+++ EXCERPTED TEXT +++

The plot focus cat's relationships with his open-minded sensual mistress, and her father, who is rabbi. The cat suspects about being Jewish himself to roam around the mistress and thus wants to go through circumcision and bar mitzvah - A Russian packed in a coffin-like box claiming to be Jew and plans to head to Ethiopia - ultimately all set out to take him to Ethiopia, including the Cat, the rabbi, a donkey, a big-mouthed Jew.
Charming. colorful and at some instances hilarious. Though unsuitable for the young children, film takes unbound indecent references.
IMPORTANT NOTE:
Most of the people in the west; wrongly refer/mean 'Arabs' as being Muslims. Arabs can be Muslims/Christians/Jews. Christian doesn't mean to have been born in the US, UK, Italy or France, or Jew doesn't mean to have been born in Israel or Italy - All three religions have their foundation in Middle-East. If the people in the world were to refer Muslims comparatively as Arabs, due to combined population of most of Muslim countries in one region, then all three countries of South-Asia namely Pakistan, India, Bangladesh make up the far greater population than all Muslim countries of Middle-East - Hence, it's embarrassing on account of filmmakers and the people to keep repeating this mistake. Indonesia is the largest Muslim populated country in the world.

+++ DATA SECTION +++

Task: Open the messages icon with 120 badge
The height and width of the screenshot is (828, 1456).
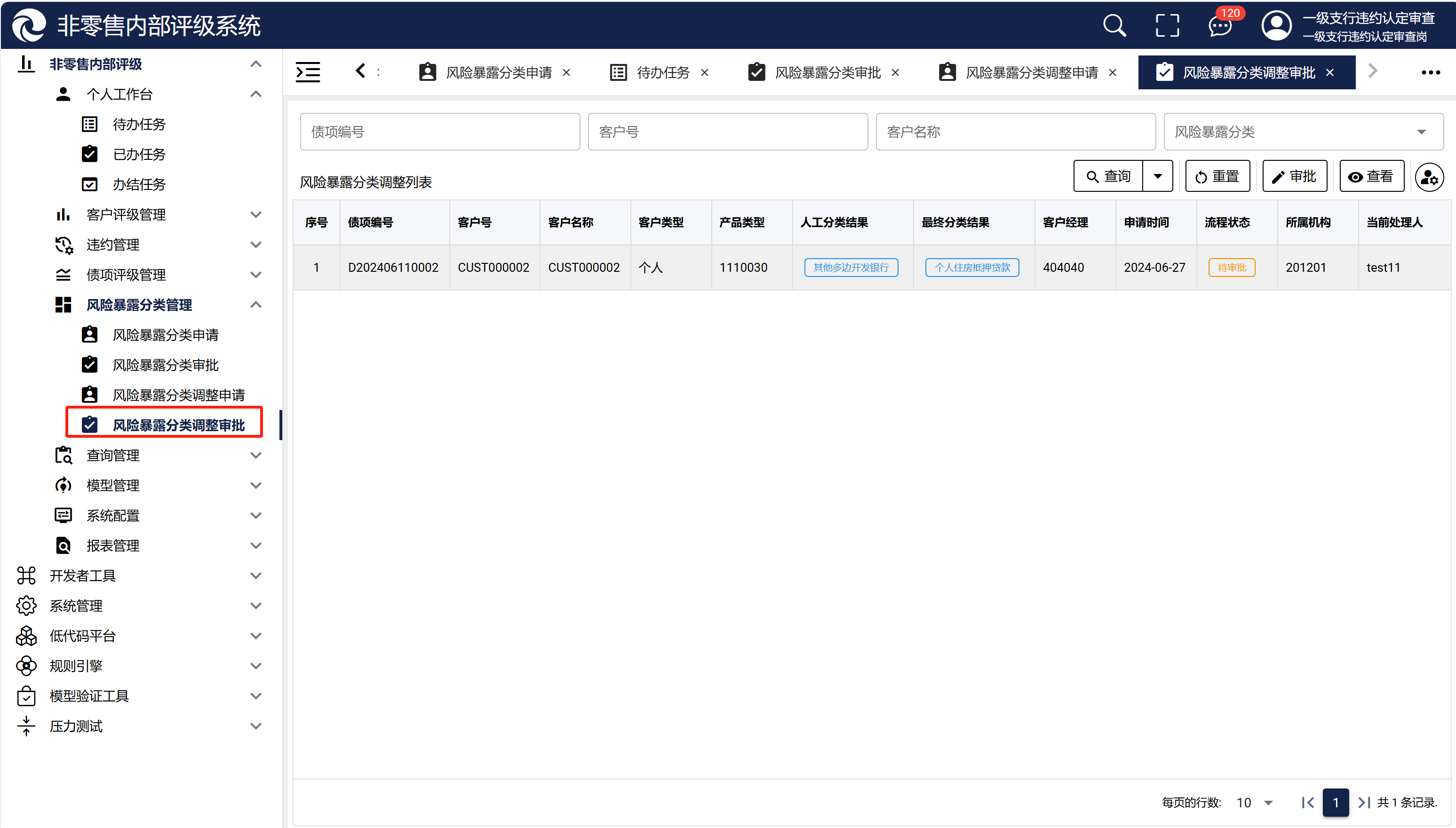Action: click(1219, 26)
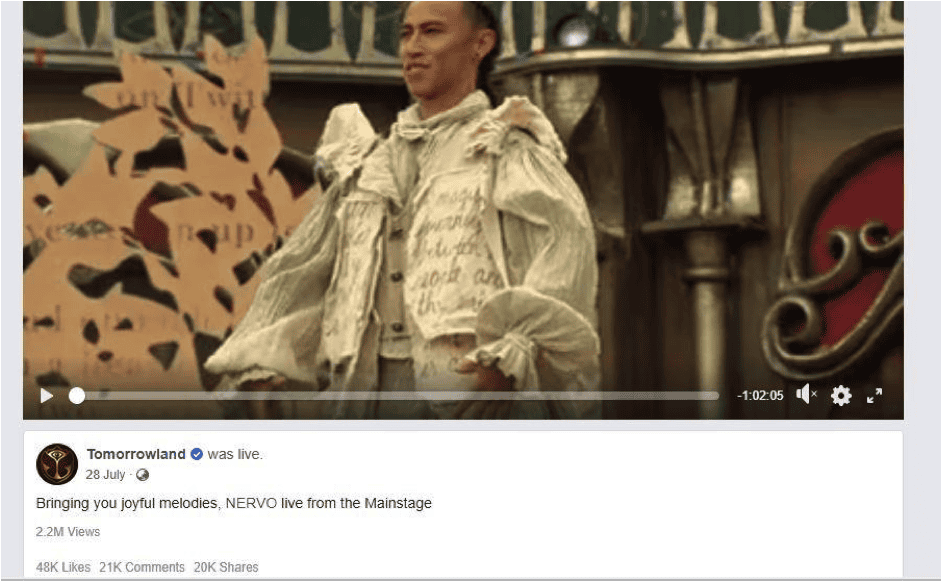Click the blue verified badge beside Tomorrowland

196,455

+++

# WRITTEN EXERCISE:
Answer these questions about the film review:
1. What is the mistress's father?
2. Which two rituals does the cat want to go through?
3. Which country does the review name as the largest Muslim populated country in the world?
The listing has no connection to the film review.

# RESPONSE:
1. A rabbi.
2. Circumcision and bar mitzvah.
3. Indonesia.